EXERCISE AIM.
Retype, character for character, the line containing "Viewport: 806px width, 317px height." along with each line after it through the end of the data, and only those.

+++++

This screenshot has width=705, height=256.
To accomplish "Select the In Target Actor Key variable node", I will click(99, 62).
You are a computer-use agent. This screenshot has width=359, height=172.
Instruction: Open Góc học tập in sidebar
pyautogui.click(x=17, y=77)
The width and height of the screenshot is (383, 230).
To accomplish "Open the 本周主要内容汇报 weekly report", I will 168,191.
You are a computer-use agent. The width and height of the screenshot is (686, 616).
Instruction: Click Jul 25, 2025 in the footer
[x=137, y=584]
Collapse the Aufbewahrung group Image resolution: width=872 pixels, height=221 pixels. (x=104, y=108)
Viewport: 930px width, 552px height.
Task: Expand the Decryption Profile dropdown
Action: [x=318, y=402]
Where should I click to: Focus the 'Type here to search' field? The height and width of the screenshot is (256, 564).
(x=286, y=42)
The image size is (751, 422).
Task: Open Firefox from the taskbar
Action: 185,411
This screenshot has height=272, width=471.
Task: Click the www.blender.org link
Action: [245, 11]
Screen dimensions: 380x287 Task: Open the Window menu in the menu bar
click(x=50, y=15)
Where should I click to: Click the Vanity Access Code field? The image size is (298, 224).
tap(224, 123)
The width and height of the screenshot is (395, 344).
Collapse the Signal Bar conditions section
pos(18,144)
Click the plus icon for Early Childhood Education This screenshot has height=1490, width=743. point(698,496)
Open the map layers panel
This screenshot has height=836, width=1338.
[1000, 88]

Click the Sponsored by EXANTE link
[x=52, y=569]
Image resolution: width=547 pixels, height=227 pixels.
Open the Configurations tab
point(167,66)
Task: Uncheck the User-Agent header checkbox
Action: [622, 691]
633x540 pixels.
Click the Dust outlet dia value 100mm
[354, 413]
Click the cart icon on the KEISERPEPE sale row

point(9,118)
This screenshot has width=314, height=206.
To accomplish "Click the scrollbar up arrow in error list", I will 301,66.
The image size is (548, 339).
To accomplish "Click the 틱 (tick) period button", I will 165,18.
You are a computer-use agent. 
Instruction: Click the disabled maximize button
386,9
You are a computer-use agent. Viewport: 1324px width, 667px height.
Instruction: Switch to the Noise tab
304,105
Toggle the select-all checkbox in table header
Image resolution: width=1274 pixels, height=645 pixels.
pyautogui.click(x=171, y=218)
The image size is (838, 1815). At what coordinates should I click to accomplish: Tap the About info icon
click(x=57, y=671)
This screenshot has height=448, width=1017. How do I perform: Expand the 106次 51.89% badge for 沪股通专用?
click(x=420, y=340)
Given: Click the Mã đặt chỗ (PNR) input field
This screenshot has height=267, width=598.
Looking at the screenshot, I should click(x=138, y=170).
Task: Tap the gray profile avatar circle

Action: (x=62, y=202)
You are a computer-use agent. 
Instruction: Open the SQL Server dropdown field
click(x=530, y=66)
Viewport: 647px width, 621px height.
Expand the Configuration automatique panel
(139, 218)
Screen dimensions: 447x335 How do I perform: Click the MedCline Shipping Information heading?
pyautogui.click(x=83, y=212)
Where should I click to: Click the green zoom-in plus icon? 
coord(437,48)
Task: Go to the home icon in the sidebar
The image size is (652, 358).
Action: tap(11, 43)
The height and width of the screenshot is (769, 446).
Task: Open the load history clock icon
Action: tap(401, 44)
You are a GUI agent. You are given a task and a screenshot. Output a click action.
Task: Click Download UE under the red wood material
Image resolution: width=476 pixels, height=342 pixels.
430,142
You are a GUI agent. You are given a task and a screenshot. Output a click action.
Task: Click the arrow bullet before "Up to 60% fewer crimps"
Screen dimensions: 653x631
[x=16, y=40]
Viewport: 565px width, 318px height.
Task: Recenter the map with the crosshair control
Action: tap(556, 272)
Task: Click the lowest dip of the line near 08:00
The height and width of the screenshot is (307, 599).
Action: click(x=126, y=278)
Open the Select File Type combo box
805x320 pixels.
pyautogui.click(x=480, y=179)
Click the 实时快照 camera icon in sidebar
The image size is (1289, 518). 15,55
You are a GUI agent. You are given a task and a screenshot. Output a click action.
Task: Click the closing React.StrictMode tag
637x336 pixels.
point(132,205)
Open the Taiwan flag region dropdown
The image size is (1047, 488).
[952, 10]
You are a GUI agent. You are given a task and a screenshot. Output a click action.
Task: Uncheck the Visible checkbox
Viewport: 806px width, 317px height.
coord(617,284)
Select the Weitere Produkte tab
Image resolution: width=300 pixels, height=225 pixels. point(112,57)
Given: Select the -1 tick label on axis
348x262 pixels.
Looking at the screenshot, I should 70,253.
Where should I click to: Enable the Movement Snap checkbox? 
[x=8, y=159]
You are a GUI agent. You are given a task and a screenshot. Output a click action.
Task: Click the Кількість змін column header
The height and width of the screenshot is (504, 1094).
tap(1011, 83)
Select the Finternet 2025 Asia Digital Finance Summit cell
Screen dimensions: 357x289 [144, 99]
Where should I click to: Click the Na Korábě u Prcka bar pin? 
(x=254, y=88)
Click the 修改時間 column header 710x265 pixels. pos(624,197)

+++++

EXERCISE RESULT.
Viewport: 806px width, 317px height.
coord(617,284)
Select the Weitere Produkte tab
Image resolution: width=300 pixels, height=225 pixels. point(112,57)
Given: Select the -1 tick label on axis
348x262 pixels.
Looking at the screenshot, I should 70,253.
Where should I click to: Enable the Movement Snap checkbox? 
[x=8, y=159]
You are a GUI agent. You are given a task and a screenshot. Output a click action.
Task: Click the Кількість змін column header
The height and width of the screenshot is (504, 1094).
tap(1011, 83)
Select the Finternet 2025 Asia Digital Finance Summit cell
Screen dimensions: 357x289 [144, 99]
Where should I click to: Click the Na Korábě u Prcka bar pin? 
(x=254, y=88)
Click the 修改時間 column header 710x265 pixels. pos(624,197)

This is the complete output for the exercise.